There are different types of horse-back riding games enthusiastically played even nowadays especially for the big festivals. They usually achieve them during the festivals or shows, and the high skill of riding the horses, where the moves are mostly derived from every-day life from generation to generation. Boys learn how to look after domestic animals by helping the adults and they start from the early ages.
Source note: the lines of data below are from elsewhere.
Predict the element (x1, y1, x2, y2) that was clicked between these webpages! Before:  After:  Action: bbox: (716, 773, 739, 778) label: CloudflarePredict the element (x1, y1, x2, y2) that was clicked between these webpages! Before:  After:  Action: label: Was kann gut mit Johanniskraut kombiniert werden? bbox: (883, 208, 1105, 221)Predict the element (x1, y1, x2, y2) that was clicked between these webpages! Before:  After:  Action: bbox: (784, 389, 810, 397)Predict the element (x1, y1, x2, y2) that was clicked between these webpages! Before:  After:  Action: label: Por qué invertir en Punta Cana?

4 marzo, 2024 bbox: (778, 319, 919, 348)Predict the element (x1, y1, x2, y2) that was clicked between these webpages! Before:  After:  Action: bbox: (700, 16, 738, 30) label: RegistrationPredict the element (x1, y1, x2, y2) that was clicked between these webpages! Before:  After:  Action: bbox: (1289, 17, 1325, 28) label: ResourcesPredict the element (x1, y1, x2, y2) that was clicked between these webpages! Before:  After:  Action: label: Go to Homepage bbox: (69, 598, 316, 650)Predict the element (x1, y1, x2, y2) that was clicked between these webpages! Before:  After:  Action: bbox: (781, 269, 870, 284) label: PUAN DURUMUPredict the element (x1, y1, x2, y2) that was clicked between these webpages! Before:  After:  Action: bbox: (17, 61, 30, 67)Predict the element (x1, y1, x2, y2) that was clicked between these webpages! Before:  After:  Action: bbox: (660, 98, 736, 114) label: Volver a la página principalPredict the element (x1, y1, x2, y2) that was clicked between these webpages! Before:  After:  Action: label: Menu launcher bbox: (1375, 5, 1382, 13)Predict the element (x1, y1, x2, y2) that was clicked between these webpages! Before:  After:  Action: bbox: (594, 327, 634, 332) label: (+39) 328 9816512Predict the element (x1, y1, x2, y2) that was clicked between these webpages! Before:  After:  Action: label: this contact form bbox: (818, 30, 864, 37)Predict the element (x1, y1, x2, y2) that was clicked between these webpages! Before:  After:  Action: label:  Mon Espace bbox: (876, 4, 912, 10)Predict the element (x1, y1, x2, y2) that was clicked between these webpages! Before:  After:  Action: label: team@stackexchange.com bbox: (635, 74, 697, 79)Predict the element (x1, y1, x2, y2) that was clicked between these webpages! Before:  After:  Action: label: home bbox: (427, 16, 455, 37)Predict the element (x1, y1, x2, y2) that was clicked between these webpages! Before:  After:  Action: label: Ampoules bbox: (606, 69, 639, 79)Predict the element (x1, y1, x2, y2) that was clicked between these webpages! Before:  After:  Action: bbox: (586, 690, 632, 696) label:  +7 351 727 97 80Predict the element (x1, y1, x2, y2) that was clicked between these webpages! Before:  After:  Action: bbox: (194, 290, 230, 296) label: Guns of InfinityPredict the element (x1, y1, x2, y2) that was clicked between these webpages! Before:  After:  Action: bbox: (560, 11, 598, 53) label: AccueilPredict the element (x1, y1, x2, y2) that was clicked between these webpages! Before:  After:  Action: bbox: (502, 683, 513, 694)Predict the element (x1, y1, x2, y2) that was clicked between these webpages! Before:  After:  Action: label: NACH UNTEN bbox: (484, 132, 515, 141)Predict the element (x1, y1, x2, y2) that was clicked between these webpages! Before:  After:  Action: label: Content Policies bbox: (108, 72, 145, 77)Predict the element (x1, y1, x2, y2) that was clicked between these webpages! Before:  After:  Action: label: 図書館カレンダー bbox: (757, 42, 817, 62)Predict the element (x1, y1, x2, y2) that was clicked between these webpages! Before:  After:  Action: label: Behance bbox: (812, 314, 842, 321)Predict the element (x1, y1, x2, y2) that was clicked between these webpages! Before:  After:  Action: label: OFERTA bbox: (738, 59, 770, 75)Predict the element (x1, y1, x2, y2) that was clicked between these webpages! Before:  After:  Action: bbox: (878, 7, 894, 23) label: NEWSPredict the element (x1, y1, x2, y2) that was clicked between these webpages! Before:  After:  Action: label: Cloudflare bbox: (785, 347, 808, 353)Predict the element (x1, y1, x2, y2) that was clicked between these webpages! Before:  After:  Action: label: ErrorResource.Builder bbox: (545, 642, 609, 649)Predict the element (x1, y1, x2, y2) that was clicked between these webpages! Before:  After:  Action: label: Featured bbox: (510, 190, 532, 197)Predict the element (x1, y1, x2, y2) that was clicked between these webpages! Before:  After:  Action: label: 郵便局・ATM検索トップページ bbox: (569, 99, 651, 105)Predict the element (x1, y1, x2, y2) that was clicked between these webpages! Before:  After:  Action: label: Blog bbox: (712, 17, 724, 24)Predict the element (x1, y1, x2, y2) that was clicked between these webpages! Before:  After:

Girls also learn how to sew and knit since their early childhood, the interesting carpets that they make take months or years of work. The most popular carpets are Shyrdak and Ala-Kiyiz , which are both complete of felt on top of which they embroider different patterns , that are naturally extracted.
These wonderful carpets are not only the best manufacture of Kyrgyz people but also one of the main national symbols of the Kyrgyz life. For instance the yurt is covered with felt all over and can be found everywhere in the pastures or villages. Yurts are still part of every-day life of the people in living Kyrgyzstan even in big cities: You find street-cafés all over the places, serving local meals, and also families in large towns still erect the yurt on the most important lifetime events, such as the child's birth, a marriage or a funeral. The significance of it is illustrated in the flag of the Republic: It is of red color with a circle in the middle part. It is the roof crown of the yurt, with its typical wooden circle and the crossed sticks in its middle.
Yurt is portable nomadic dwelling that has many useful purposes. It has a wooden construction with felt covers. This whole structure is fixed with small short leather-ribbons (instead of nails) and ropes made from animals' hair. The decoration is spread out universally inside the yurt: women like decorating with these carpets the walls and spread on the floor, and the "Djuk" which takes at the far end of the yurt, conflicting to the entrance: at this place there are bed sheets that are feast at night on the floor and offer a soft and warm place for spending overnight, but during daytime they staple and covered with a lovely cloth, forming the back part of the place for the guests.
There is a little stove right in the middle of the yurt for culinary and warming the house. People can't get along without using it even in the summer time in those high-altitude regions, especially if the weather is cold. The yurt is strictly separated between men's side and women's side. For instance you can find kitchen utilities, pottery and everything needed for handicraft and sewing only on the right hand side of the yurt. The tackle for hunting, fishing, horseback riding and everything for the sheep are put on the left side of the entrance.